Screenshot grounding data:

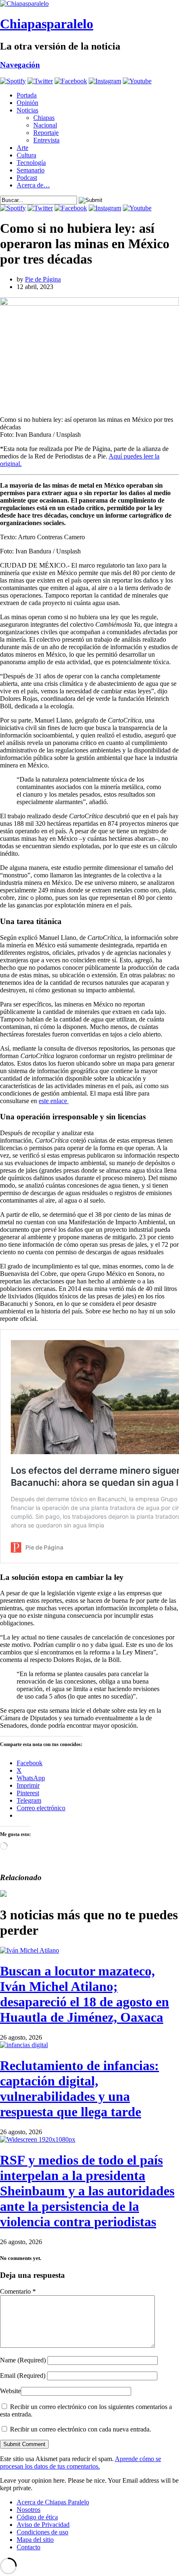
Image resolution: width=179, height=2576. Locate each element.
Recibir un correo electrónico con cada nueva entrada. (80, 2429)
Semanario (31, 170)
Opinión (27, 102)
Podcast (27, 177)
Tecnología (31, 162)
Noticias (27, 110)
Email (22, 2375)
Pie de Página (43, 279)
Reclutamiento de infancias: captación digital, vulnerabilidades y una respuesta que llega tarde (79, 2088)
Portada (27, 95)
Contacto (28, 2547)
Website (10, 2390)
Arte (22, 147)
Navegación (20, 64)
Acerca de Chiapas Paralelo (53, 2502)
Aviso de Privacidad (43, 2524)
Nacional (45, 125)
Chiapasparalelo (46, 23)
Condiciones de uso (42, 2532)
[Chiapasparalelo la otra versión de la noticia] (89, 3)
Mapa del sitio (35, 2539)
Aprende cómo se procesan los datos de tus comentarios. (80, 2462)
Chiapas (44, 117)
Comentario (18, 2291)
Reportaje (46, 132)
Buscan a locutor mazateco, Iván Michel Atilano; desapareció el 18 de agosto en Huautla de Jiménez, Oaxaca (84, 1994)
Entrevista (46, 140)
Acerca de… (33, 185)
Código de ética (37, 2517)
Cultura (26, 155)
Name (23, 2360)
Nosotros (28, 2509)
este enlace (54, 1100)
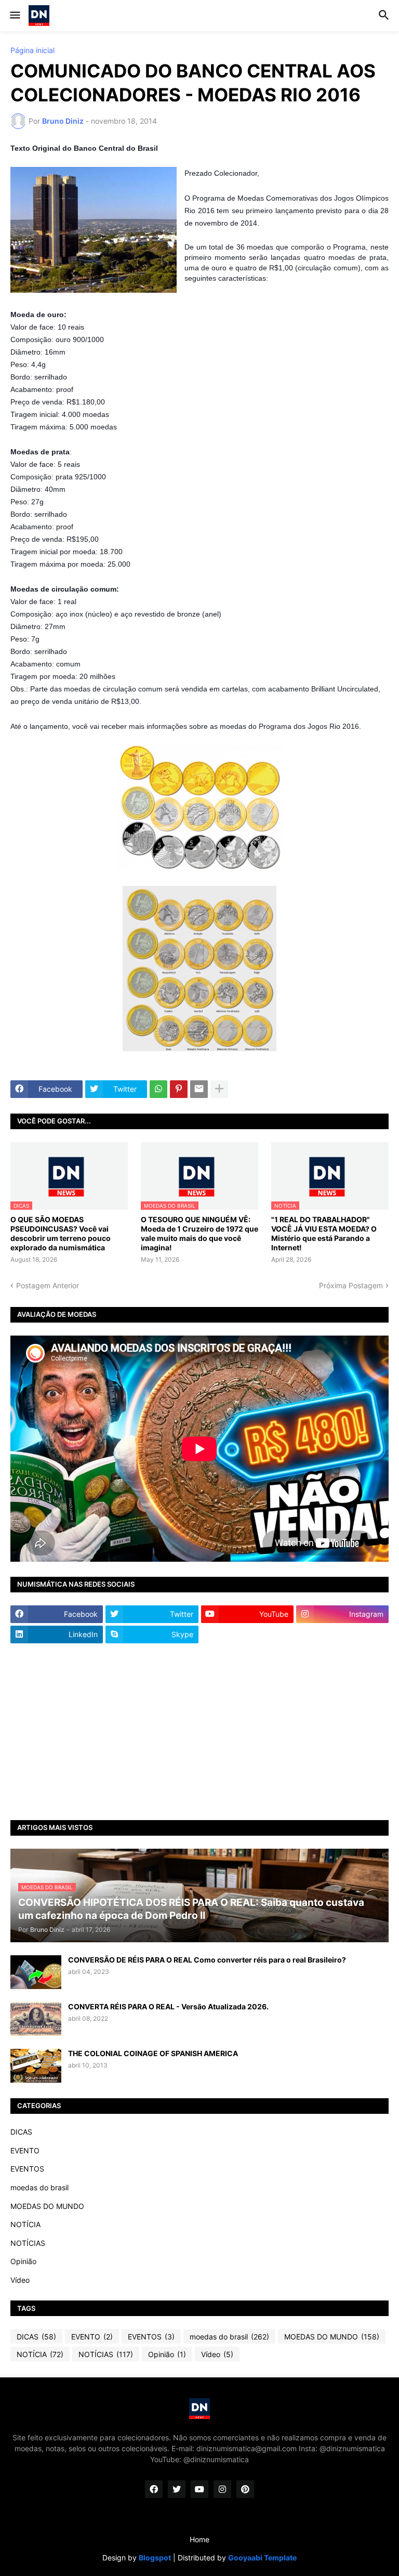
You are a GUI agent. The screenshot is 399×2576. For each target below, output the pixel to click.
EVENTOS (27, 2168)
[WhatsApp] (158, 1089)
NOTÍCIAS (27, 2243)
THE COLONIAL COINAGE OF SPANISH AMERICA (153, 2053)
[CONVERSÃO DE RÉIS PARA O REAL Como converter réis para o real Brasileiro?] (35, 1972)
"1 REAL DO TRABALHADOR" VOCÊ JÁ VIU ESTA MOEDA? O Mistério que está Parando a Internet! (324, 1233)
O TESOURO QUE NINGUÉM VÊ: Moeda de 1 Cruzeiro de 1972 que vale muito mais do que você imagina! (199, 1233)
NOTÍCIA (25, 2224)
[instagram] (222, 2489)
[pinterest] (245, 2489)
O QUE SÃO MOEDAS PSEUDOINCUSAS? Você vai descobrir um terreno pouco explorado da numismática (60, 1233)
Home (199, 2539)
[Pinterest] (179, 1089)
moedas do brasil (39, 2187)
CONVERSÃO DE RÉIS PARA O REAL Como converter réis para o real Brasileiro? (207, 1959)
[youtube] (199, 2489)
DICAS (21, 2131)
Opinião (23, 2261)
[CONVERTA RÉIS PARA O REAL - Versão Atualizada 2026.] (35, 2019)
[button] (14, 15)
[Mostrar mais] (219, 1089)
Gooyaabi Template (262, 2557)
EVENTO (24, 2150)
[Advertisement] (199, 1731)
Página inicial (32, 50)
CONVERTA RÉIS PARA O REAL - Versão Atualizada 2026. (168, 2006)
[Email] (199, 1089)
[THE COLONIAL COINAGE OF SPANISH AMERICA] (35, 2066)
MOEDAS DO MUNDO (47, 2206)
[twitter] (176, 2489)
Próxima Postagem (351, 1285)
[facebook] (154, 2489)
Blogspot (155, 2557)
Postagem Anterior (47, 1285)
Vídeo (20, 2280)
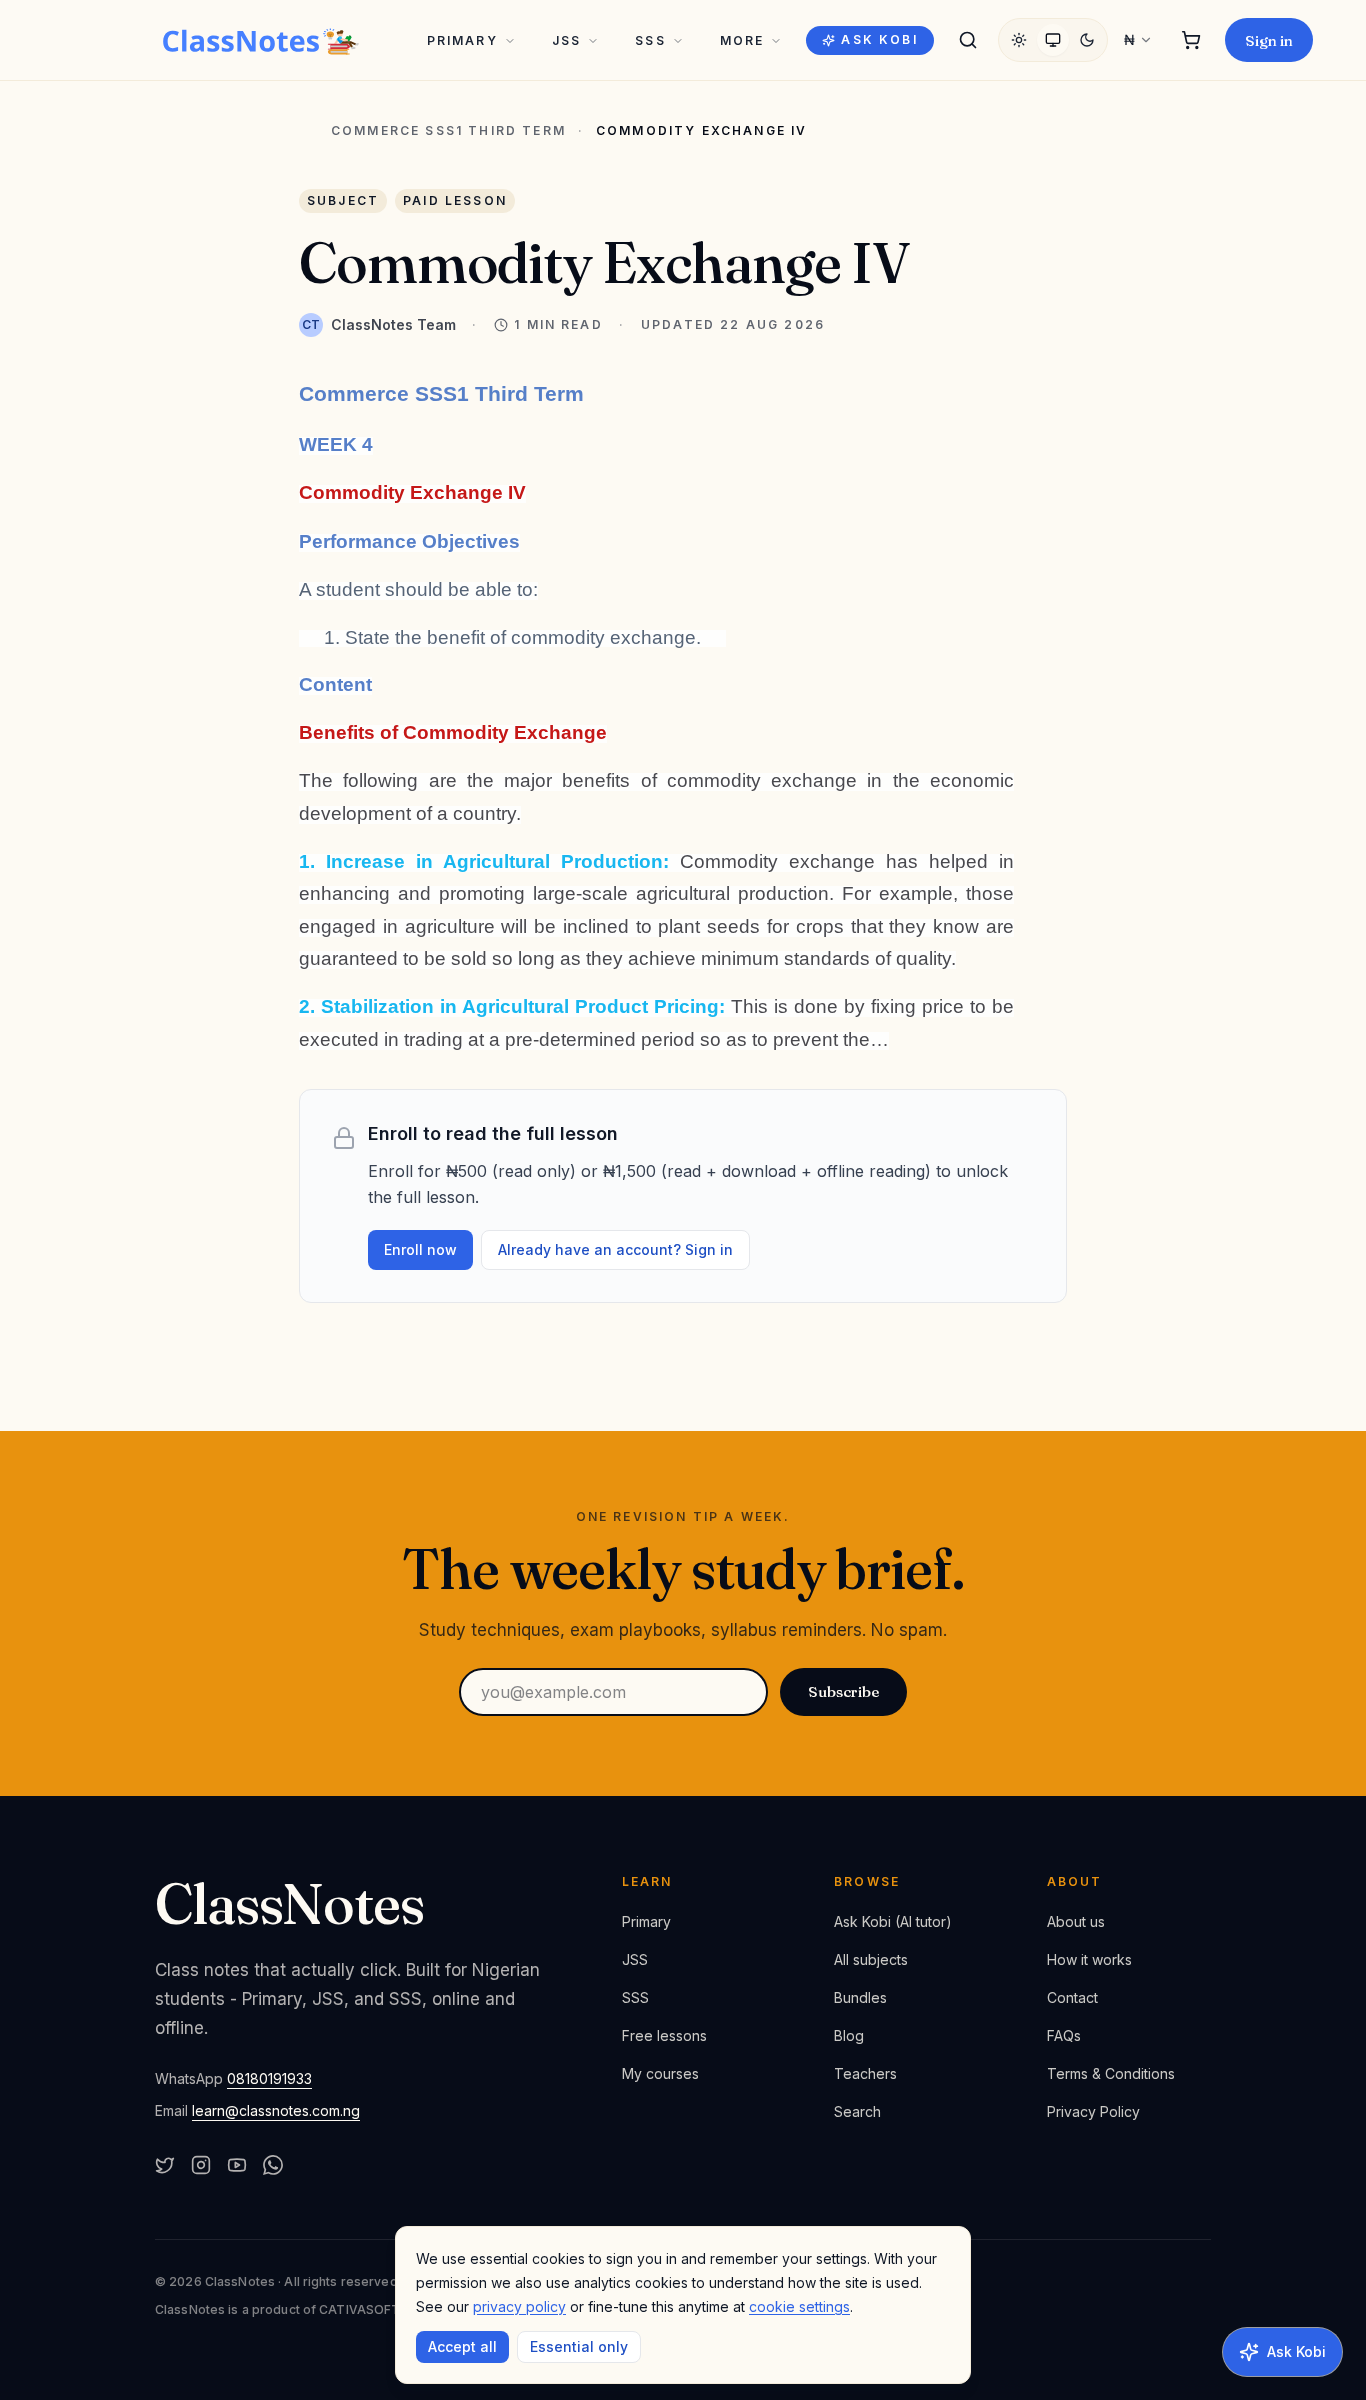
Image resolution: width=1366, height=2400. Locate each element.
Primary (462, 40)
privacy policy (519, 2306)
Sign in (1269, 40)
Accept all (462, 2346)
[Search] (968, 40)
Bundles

- How to complete this task -
From the first line to the last, retype the data above exactly, but not its images.

- Answer space -
Image resolution: width=179, height=2576. Locate each element.
Recibir un correo electrónico con cada nueva entrada. (80, 2429)
Semanario (31, 170)
Opinión (27, 102)
Podcast (27, 177)
Tecnología (31, 162)
Noticias (27, 110)
Email (22, 2375)
Pie de Página (43, 279)
Reclutamiento de infancias: captación digital, vulnerabilidades y una respuesta que llega tarde (79, 2088)
Portada (27, 95)
Contacto (28, 2547)
Website (10, 2390)
Arte (22, 147)
Navegación (20, 64)
Acerca de Chiapas Paralelo (53, 2502)
Aviso de Privacidad (43, 2524)
Nacional (45, 125)
Chiapasparalelo (46, 23)
Condiciones de uso (42, 2532)
[Chiapasparalelo la otra versión de la noticia] (89, 3)
Mapa del sitio (35, 2539)
Aprende cómo se procesan los datos de tus comentarios. (80, 2462)
Chiapas (44, 117)
Comentario (18, 2291)
Reportaje (46, 132)
Buscan a locutor mazateco, Iván Michel Atilano; desapareció el 18 de agosto en Huautla de Jiménez, Oaxaca (84, 1994)
Entrevista (46, 140)
Acerca de… (33, 185)
Código de ética (37, 2517)
Cultura (26, 155)
Name (23, 2360)
Nosotros (28, 2509)
este enlace (54, 1100)
You are a GUI agent. The screenshot is 399×2576. For each target below, output the pixel to click.
EVENTOS (27, 2168)
[WhatsApp] (158, 1089)
NOTÍCIAS (27, 2243)
THE COLONIAL COINAGE OF SPANISH AMERICA (153, 2053)
[CONVERSÃO DE RÉIS PARA O REAL Como converter réis para o real Brasileiro?] (35, 1972)
"1 REAL DO TRABALHADOR" VOCÊ JÁ VIU ESTA MOEDA? O Mistério que está Parando a Internet! (324, 1233)
O TESOURO QUE NINGUÉM VÊ: Moeda de 1 Cruzeiro de 1972 que vale muito mais do que você imagina! (199, 1233)
NOTÍCIA (25, 2224)
[instagram] (222, 2489)
[pinterest] (245, 2489)
O QUE SÃO MOEDAS PSEUDOINCUSAS? Você vai descobrir um terreno pouco explorado da numismática (60, 1233)
Home (199, 2539)
[Pinterest] (179, 1089)
moedas do brasil (39, 2187)
CONVERSÃO DE RÉIS PARA O REAL Como converter réis para o real Brasileiro? (207, 1959)
[youtube] (199, 2489)
DICAS (21, 2131)
Opinião (23, 2261)
[CONVERTA RÉIS PARA O REAL - Versão Atualizada 2026.] (35, 2019)
[button] (14, 15)
[Mostrar mais] (219, 1089)
Gooyaabi Template (262, 2557)
EVENTO (24, 2150)
[Advertisement] (199, 1731)
Página inicial (32, 50)
CONVERTA RÉIS PARA O REAL - Versão Atualizada 2026. (168, 2006)
[Email] (199, 1089)
[THE COLONIAL COINAGE OF SPANISH AMERICA] (35, 2066)
MOEDAS DO MUNDO (47, 2206)
[twitter] (176, 2489)
Próxima Postagem (351, 1285)
[facebook] (154, 2489)
Blogspot (155, 2557)
Postagem Anterior (47, 1285)
Vídeo (20, 2280)
Image resolution: width=1366, height=2400. Locate each element.
Primary (462, 40)
privacy policy (519, 2306)
Sign in (1269, 40)
Accept all (462, 2346)
[Search] (968, 40)
Bundles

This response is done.